Localization of CenH3a during postzygotic events. Immunostaining with CenH3a antibody at the indicated postzygotic stages of self-fertilization process (autogamy). Scale bar is 10 μm. Magnified views of one new developing MAC are shown on the right. Scale bar is 2 μm. See also Supplementary Figure S5.

Figure 5.

Timing of CenH3 loss coincides with that of DNA elimination. (A) Progression of the self-fertilization process (autogamy) was followed by cytology with Hoechst staining during a time course experiment described in (19), in which a control gene (ICL7) has been silenced by RNAi. Schematic representations of key nuclear events are depicted above the histogram. The time-points refer to hours after T = 0 h that is defined as the time when approximately 50% of cells show fragmentation of the maternal MAC (FRAG). VEG: vegetative, MEI: meiosis, new MAC: two visible new developing MACs, KAR: karyonide (first cell division). (B) Quantification of CenH3a positive new developing MACs was scored for at least 100 cells, at each time point of the experiment described in (A), after immunolabeling with CenH3a antibody. (C) Detection of PGM mRNA by RT-PCR. Total RNAs were extracted at each time point of the experiment described in (A), and reverse transcribed. cDNAs were amplified by PCR with gene specific primers (Supplementary Table S2) and, as a loading control, with primers for the T1b gene, which encodes a component of the secretory granules. (D) PCR detection of IES 51A4578 circles with divergent primers (triangles, Supplementary Table S2) on genomic DNA at each time point of the experiment described in (A). (E) Somatic deletion of the ND7 gene.

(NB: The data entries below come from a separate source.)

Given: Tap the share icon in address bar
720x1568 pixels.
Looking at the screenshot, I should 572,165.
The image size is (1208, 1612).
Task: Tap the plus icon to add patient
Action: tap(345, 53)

PCR analysis was performed on the same DNA samples as in (D) with primers (black arrows, Supplementary Table S2) located upstream and downstream of the ND7 open reading frame. The faint upper band (*) corresponds to the full length MIC version of the ND7 gene, which is transiently amplified before it is deleted from the new developing MACs. The more intense lower band corresponds to rearranged forms, originating from both the maternal and new MACs.

Figure 6.

Factors involved in CenH3 loss. Immunostaining with CenH3a antibody at late stages of MAC development following control (Paramecium fed with E. coli producing dsRNAs corresponding to the plasmid L4440 with no sequence target in the Paramecium genome), PGM, EZL1, DCL2 and DCL3 or DCL5 RNAi. Schematic representations of cells are presented on the left. Dashed circles indicate the two new developing MACs and filled arrows indicate the two MICs. Scale bar is 10 μm. Quantification of the number of cells with CenH3a positive signal in the new developing MAC was performed for at least 100 cells for each RNAi condition in two or three independent experiments. Early stages of MAC development from the same experiments are presented on Supplementary Figure S6.